**EXERCISE DETAILS**
Give back only the lines in the records below from the one with "The width and height of the screenshot is (709, 568)." to the one with "Task: Click the blue play arrow in toolbar", both inclusive, word for word.

**GIVEN RECORDS**
• • • • • • •

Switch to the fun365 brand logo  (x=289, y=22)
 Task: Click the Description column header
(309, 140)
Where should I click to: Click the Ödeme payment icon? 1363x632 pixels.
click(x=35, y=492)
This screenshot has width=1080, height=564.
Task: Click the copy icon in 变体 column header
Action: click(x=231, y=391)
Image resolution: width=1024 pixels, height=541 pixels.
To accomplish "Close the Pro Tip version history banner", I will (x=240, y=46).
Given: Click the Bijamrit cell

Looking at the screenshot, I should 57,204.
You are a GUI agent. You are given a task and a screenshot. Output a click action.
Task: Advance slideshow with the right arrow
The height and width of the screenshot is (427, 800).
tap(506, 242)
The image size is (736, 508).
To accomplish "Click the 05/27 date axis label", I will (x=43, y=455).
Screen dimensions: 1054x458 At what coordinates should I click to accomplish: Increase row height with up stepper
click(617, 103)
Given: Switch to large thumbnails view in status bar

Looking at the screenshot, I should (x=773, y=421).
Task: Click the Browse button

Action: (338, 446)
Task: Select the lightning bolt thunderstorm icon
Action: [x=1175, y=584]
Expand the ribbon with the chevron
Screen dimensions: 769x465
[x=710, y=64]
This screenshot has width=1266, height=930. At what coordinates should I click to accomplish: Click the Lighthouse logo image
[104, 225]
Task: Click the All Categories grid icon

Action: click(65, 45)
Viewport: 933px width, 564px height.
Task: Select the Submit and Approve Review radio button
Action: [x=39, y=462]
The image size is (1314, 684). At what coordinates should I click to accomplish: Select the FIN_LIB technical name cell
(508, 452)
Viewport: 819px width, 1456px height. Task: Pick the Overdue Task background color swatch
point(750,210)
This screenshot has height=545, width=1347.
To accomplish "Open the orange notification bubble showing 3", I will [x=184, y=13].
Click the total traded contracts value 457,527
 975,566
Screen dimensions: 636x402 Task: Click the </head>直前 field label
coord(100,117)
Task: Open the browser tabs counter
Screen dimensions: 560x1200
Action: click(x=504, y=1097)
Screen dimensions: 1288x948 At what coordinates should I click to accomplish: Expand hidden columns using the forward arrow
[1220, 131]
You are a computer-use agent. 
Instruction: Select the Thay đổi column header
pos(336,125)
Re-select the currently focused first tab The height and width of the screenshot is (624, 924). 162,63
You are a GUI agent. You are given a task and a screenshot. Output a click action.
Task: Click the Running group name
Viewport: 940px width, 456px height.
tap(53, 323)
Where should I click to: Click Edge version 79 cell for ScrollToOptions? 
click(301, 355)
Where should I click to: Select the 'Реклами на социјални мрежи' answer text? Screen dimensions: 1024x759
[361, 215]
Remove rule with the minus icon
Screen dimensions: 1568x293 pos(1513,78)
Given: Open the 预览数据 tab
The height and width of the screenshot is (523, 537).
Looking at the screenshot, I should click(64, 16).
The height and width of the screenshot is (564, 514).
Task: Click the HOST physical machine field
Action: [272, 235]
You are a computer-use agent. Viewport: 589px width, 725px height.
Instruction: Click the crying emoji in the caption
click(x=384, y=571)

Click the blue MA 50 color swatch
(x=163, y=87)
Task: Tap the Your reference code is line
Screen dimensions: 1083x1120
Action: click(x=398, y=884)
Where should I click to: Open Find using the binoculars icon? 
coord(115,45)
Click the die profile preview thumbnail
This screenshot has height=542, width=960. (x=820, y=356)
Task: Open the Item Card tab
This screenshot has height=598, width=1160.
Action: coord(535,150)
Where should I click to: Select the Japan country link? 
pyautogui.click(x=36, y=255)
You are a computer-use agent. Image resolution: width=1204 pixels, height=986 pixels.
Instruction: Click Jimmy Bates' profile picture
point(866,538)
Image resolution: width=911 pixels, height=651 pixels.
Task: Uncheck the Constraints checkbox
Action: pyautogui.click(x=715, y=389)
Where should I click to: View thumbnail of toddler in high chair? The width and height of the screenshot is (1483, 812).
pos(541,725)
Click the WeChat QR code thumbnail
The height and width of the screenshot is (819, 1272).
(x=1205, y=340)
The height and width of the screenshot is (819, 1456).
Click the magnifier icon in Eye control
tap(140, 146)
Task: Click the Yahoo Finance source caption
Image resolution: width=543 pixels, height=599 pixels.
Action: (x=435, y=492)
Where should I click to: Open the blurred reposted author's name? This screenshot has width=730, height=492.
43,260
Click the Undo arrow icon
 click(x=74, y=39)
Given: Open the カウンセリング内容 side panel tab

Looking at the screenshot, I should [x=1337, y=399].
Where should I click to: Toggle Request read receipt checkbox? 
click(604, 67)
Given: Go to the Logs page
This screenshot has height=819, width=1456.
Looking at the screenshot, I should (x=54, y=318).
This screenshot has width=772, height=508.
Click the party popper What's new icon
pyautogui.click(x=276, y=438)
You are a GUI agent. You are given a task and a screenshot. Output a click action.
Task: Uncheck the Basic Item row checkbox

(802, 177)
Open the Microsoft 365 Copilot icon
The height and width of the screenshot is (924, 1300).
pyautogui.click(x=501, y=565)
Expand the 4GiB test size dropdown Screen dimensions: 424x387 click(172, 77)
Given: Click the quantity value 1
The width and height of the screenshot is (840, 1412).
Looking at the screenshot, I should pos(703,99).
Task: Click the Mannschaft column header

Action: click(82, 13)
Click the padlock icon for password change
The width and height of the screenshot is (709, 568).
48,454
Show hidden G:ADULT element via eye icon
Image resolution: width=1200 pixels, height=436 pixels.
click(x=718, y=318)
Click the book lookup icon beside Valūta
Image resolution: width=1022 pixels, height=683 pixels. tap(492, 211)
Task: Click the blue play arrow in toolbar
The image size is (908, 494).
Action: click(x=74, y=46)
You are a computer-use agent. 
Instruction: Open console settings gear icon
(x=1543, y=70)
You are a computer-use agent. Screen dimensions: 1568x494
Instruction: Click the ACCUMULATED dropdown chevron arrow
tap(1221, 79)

• • • • • • •

**OUTPUT OF THE TASK**
The width and height of the screenshot is (709, 568).
48,454
Show hidden G:ADULT element via eye icon
Image resolution: width=1200 pixels, height=436 pixels.
click(x=718, y=318)
Click the book lookup icon beside Valūta
Image resolution: width=1022 pixels, height=683 pixels. tap(492, 211)
Task: Click the blue play arrow in toolbar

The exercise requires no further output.